··· DOCUMENTO DE ORIGEM ···
VOLTAR >> Fernanda Pinho
O senso comum não se engana. É em fevereiro que o ano começa
no Brasil. Quando as escolas retomam suas atividades, obrigando filhos (e pais)
a deixarem a praia, o sítio ou umas horinhas a mais de sono para retomar as
atividades. Os estudantes voltam a colorir as ruas com seus uniformes, o moço
do sorvete da porta do colégio volta a faturar e as ruas que abrigam escolas
voltam a se tornar um caminho inviável nos horários de entrada e saída. Um
movimento incrivelmente insuportável e delicioso.
Faz sete anos que terminei a faculdade e não cumpro mais com
obrigações escolares, mas ainda não me esqueci quão insuportável era acordar
cedo para ir para a aula. Quanto ao "delicioso", não pense que
acrescentei esse predicado só agora, como uma saudosista boba que não
aproveitou as coisas na hora certa. Eu tive consciência do quanto era bom
voltar às aulas em toda a minha vida estudantil. Era tão bom que eu até achava
que as férias nem precisavam durar tanto assim. Dois meses para descansar de
quê exatamente?
Minha vida era tão tranquila durante o ano letivo. Se
resumia a basicamente prestar a atenção nas aulas durante a manhã e curtir
bastante o ócio durante a tarde. Aliás, como não tinha Facebook naquela época,
gostaria muito de me lembrar como eu gastava meu tempo. Realmente não me
lembro. Possivelmente sendo muito mais inútil que meu contemporâneo Mark
Zuckerberg que deve ter sido um estudante hiperativo empenhado em bolar alguma
ferramenta para ganhar dinheiro às custas do ócio alheio. Assunto para uma
próxima crônica, voltemos à volta às aulas.
···
** OBJETIVO 1 **
De acordo com a crônica sobre a volta às aulas, há quantos anos quem narra terminou a faculdade?
** OBJETIVO 2 **
Diga se cada afirmação abaixo está de acordo com a crônica sobre a volta às aulas, respondendo sim ou não e citando as palavras do texto que decidem a questão. (a) Segundo a crônica, o ano no Brasil começa em fevereiro. (b) Quem narra achava que as férias deveriam durar mais. (c) Quem narra passava as tardes do ano letivo no Facebook.
** OBJETIVO 3 **
Estenda a crônica sobre a volta às aulas a partir do ponto em que ela termina.
··· DADOS ARMAZENADOS ···
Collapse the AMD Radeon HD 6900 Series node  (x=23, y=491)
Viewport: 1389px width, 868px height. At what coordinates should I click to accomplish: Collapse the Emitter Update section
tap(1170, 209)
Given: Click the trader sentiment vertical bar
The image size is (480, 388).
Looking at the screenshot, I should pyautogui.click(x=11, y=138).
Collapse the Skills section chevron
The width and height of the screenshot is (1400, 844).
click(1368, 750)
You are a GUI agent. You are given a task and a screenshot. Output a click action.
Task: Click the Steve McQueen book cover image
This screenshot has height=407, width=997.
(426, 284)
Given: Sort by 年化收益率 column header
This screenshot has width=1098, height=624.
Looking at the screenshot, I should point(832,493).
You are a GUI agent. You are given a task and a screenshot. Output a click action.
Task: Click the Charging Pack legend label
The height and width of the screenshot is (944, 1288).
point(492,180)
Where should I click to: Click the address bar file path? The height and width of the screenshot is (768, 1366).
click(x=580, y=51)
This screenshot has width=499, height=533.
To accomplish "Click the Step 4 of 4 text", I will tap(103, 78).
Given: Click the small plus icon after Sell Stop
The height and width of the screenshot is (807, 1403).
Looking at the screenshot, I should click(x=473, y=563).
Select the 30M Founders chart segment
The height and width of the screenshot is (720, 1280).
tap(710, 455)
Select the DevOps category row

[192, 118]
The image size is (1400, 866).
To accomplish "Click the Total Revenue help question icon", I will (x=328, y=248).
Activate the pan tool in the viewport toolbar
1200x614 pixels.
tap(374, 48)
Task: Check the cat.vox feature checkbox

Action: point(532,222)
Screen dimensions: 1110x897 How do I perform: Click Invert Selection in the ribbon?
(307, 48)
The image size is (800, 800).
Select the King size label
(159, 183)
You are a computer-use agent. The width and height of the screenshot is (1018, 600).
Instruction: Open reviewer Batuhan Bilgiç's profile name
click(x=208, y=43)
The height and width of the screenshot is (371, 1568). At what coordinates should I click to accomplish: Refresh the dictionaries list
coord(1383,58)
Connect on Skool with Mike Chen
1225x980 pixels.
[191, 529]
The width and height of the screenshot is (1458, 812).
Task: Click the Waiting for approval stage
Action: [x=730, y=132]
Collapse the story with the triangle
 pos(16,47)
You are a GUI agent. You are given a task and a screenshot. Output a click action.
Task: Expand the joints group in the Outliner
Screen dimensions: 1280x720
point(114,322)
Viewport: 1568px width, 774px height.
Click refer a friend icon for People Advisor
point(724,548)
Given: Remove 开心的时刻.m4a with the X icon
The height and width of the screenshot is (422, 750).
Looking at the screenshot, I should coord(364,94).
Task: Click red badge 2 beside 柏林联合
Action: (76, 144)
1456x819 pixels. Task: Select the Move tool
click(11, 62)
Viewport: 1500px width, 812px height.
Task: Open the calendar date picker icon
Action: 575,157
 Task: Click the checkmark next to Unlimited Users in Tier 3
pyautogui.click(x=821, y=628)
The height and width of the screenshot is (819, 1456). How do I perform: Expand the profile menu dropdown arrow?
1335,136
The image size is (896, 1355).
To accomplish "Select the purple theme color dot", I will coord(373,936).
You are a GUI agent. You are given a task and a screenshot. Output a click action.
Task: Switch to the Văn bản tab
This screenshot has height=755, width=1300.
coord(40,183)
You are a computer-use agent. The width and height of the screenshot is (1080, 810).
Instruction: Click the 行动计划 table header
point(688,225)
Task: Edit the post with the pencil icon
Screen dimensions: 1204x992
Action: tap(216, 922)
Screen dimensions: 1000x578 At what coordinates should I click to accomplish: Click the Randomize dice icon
···
** RESPOSTA 1 **
Há sete anos.

** RESPOSTA 2 **
(a) Sim: "É em fevereiro que o ano começa no Brasil."
(b) Não: "eu até achava que as férias nem precisavam durar tanto assim."
(c) Não: "como não tinha Facebook naquela época".

** RESPOSTA 3 **
Sem ter do que descansar, assim que eu voltava da praia, lá
para meados de janeiro, já começava a me envolver com aquele clima. Sair para
comprar os materiais escolares era um evento. Adorava quando meus pais me
levavam numa papelaria chamada Bakana. Eu adorava a Bakana e foi por causa dela
que descobri a existência da letra "K". Lá vendia de tudo. Os livros,
os cadernos e aqueles estojos estilo MacGyver, que você apertava um botão e
acionava tesoura, régua, compasso, transferidos, pen-drive... Quer dizer. Ainda
não tinha pen-drive, mas hoje em dia deve ter.
Ao chegar em casa, começava o namoro com os materiais.
Enquanto minha mãe encapava afetuosamente todos os cadernos com o clássico
plástico xadrez vermelho e branco, eu me ocupava em organizar os lápis de cor e
em sentir o cheiro dos livros até enjoar. Na véspera do primeiro dia de aula, a
mochila era impecavelmente organizada com a promessa, jamais cumprida, de que
seria assim o ano todo.
Naquela noite, eu mal dormia de ansiedade. Quem serão meus
novos professores? Estarei na mesma turma que minhas amigas? Será que alguém
tomou bomba? E se tiver algum novato bonitinho? Vão gostar do meu novo visual?
Sim, porque era importante exibir alguma novidade na volta às aulas. Um
bronzeado ou um tererê adquiridos na praia. Um novo corte ou uma mechinha no
cabelo. Ou mesmo uma roupa legal, porque no primeiro dia até ir sem uniforme
era permitido. Os reencontros, as novidades, as fofocas, a disposição. Tudo era
uma delícia, até se tornar uma rotina insuportável. Mas não insuportável o
bastante para me poupar de uma grande saudade nessa época do ano.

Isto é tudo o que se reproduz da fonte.